What to do:
Nothing in the records that follow should differ once you have copied them out.
Supplied records: Begin
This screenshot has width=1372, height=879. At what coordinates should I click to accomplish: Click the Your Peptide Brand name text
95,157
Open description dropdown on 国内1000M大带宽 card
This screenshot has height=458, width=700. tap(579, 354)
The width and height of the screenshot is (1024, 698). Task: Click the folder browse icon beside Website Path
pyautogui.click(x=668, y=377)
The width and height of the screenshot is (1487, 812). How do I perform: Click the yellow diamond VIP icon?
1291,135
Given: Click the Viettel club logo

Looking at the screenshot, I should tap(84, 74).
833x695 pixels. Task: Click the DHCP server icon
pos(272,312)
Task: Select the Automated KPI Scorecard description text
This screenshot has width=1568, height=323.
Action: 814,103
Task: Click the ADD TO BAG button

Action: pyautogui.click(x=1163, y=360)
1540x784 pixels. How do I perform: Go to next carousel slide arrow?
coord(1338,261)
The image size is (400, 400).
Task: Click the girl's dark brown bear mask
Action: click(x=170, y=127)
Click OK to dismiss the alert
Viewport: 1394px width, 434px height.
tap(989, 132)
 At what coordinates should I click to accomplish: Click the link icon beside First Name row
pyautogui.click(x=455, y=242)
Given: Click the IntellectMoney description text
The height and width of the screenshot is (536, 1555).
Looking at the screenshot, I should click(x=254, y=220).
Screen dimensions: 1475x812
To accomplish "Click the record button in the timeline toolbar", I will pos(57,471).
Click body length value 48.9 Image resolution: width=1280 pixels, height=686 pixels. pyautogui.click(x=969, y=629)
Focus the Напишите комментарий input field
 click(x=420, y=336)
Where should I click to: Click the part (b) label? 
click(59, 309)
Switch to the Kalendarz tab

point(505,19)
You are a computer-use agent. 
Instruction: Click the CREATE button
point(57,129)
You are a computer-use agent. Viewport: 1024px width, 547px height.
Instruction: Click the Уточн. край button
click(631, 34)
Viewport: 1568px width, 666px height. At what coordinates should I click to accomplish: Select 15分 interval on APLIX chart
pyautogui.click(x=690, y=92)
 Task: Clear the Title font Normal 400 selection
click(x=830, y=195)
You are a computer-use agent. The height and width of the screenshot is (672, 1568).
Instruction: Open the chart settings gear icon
Supplied records: End
Task response:
This screenshot has width=1372, height=879. At what coordinates should I click to accomplish: Click the Your Peptide Brand name text
95,157
Open description dropdown on 国内1000M大带宽 card
This screenshot has height=458, width=700. tap(579, 354)
The width and height of the screenshot is (1024, 698). Task: Click the folder browse icon beside Website Path
pyautogui.click(x=668, y=377)
The width and height of the screenshot is (1487, 812). How do I perform: Click the yellow diamond VIP icon?
1291,135
Given: Click the Viettel club logo

Looking at the screenshot, I should tap(84, 74).
833x695 pixels. Task: Click the DHCP server icon
pos(272,312)
Task: Select the Automated KPI Scorecard description text
This screenshot has width=1568, height=323.
Action: 814,103
Task: Click the ADD TO BAG button

Action: pyautogui.click(x=1163, y=360)
1540x784 pixels. How do I perform: Go to next carousel slide arrow?
coord(1338,261)
The image size is (400, 400).
Task: Click the girl's dark brown bear mask
Action: click(x=170, y=127)
Click OK to dismiss the alert
Viewport: 1394px width, 434px height.
tap(989, 132)
 At what coordinates should I click to accomplish: Click the link icon beside First Name row
pyautogui.click(x=455, y=242)
Given: Click the IntellectMoney description text
The height and width of the screenshot is (536, 1555).
Looking at the screenshot, I should click(x=254, y=220).
Screen dimensions: 1475x812
To accomplish "Click the record button in the timeline toolbar", I will pos(57,471).
Click body length value 48.9 Image resolution: width=1280 pixels, height=686 pixels. pyautogui.click(x=969, y=629)
Focus the Напишите комментарий input field
 click(x=420, y=336)
Where should I click to: Click the part (b) label? 
click(59, 309)
Switch to the Kalendarz tab

point(505,19)
You are a computer-use agent. 
Instruction: Click the CREATE button
point(57,129)
You are a computer-use agent. Viewport: 1024px width, 547px height.
Instruction: Click the Уточн. край button
click(631, 34)
Viewport: 1568px width, 666px height. At what coordinates should I click to accomplish: Select 15分 interval on APLIX chart
pyautogui.click(x=690, y=92)
 Task: Clear the Title font Normal 400 selection
click(x=830, y=195)
You are a computer-use agent. The height and width of the screenshot is (672, 1568).
Instruction: Open the chart settings gear icon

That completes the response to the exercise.